A Self-Generated Electricity-Driven Sclera reinforcement bionic piezoelectric patch for Management of High Myopia

High myopia (HM) is a progressive ocular condition characterized by excessive axial elongation and severe refractive errors, often leading to sight-threatening complications. The underlying pathological driver of HM is the weakening of scleral biomechanics, making the sclera a key therapeutic target. While posterior scleral reinforcement (PSR) has been established as an effective intervention to strengthen the sclera, currently available PSR materials often fail to fully meet clinical demands. Inspired by the electric eel, which generates surface electrolytes to facilitate electric discharge and influence interactions with its surroundings, we developed a biomimetic piezoelectric patch (BPP@PVDF) for HM treatment.
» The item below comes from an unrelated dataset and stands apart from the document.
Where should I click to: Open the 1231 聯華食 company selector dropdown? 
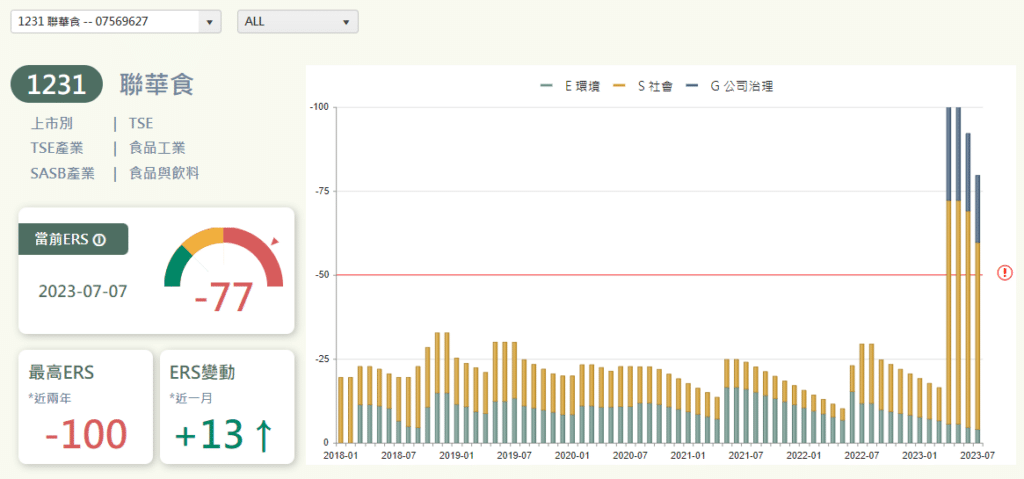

This patch integrates a bovine pericardium (BPP) scaffold with a piezoelectric polyvinylidene fluoride (PVDF) film, endowing the BPP with electrical properties and improved cell adhesion. Through electrical activation, the BPP enhances scleral mechanical strength and promotes collagen synthesis, effectively mitigating axial elongation in myopia. Both in vitro and in vivo experiments demonstrate that our precisely designed patch provided a stable and effective solution for reducing progressive axial elongation in HM. By leveraging nanotechnology, electrical stimulation, and scleral reinforcement surgery, this study offers a groundbreaking approach with significant implications for both scientific research and clinical practice. Our strategy paves the way for enhanced surgical outcomes in HM treatment, offering a promising avenue for future therapeutic advancements.